À plus de 5000 kilomètres de là, les Maliens suivent depuis six ans la saga judiciaire. Près d’un millier d’entre eux se sont constitués parties civiles. Certains sont les descendants de saints inhumés dans les mausolées de Tombouctou, d’autres sont imams, représentants religieux. Il y a aussi de simples citoyens, dont l’activité économique reposait sur le patrimoine historique de la « ville aux 333 saints ».

De Tombouctou à Bamako, le repentir d’Ahmad al-Mahdi a été assez bien accueilli. « Les excuses renouvelées d’al-Mahdi constituent un geste positif et de nature à apaiser le cœur des victimes des crimes qu’il a commis. Néanmoins, c’est à elles qu’il appartient de les apprécier et, éventuellement, de les accepter. Je sais que plusieurs d’entre elles attendaient ce moment, mais il s’agit de sentiments individuels et d’un processus qui demande du temps », a ainsi réagi à l’issue de l’audience Mama Koité Doumbia, présidente du Fonds au profit des victimes de la CPI, qui a dédommagé 800 personnes.
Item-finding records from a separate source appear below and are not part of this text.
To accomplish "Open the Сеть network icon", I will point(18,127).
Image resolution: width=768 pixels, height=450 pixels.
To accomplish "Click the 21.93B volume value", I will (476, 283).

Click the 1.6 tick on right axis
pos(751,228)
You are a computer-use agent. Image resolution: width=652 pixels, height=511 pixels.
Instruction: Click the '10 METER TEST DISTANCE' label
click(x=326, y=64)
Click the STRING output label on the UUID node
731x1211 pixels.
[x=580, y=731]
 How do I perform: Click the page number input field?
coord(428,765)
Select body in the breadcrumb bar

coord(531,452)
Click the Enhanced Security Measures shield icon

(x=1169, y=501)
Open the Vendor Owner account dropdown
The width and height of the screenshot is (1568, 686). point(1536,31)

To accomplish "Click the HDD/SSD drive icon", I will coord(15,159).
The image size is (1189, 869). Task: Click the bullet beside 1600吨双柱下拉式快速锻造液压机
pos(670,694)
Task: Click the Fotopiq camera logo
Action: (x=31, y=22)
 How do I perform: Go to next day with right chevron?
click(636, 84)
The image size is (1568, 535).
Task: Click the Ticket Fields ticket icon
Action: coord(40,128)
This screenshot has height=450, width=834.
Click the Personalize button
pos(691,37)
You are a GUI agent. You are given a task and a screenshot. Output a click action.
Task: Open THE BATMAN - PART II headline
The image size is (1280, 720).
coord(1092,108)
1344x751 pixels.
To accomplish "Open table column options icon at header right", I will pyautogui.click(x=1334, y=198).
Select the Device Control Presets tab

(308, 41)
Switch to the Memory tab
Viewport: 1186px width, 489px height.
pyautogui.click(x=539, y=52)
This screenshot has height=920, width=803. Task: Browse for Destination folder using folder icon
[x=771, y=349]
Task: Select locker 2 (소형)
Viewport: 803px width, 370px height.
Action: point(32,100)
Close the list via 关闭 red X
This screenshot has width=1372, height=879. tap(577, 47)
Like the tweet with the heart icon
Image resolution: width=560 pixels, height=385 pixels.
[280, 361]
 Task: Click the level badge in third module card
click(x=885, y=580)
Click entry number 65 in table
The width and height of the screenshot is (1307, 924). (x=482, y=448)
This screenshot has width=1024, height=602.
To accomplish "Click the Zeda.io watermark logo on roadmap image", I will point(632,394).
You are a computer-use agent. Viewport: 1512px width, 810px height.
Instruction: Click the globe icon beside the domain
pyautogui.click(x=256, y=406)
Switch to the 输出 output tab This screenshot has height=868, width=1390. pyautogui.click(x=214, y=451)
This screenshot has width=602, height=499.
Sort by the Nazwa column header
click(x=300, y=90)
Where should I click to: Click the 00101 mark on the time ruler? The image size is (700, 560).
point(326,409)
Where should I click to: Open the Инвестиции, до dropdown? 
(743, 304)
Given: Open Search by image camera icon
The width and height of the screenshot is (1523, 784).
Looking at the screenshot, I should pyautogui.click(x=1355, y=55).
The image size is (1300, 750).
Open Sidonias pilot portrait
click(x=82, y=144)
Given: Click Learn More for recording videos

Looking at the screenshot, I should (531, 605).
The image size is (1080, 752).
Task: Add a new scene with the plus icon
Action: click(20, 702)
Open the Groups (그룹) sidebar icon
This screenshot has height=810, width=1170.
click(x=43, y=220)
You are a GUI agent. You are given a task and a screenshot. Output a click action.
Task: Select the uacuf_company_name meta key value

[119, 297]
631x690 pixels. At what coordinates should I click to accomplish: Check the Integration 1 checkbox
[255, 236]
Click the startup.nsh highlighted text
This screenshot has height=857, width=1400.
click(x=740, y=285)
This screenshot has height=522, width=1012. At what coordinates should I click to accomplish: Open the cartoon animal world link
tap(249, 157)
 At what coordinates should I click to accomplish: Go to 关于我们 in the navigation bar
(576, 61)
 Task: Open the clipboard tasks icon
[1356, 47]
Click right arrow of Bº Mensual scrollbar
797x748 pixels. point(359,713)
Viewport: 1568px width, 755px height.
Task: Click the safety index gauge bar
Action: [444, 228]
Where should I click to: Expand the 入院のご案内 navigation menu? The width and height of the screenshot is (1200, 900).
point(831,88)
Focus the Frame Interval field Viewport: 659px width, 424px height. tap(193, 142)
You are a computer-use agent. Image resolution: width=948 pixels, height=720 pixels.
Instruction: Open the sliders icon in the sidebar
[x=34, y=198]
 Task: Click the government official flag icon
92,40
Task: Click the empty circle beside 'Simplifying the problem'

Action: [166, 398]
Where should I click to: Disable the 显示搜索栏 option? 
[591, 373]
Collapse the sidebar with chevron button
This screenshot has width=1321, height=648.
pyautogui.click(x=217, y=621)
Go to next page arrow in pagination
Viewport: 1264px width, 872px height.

Harber Kounta, un Tombouctien héritier d’un mausolée de la cité, veut lui aussi y voir une manière de clore le chapitre et « d’avancer vers la réconciliation ». « En tant que Musulmans, on nous a enseigné que le pardon était l’une des clés du paradis. Ce dont ont besoin Tombouctou en particulier et le Mali en général, c’est de paix et de réconciliation », explique-t-il, jugeant même que « du moment où al-Mahdi a reconnu ses fautes et que nous acceptons de le pardonner, on peut le libérer ».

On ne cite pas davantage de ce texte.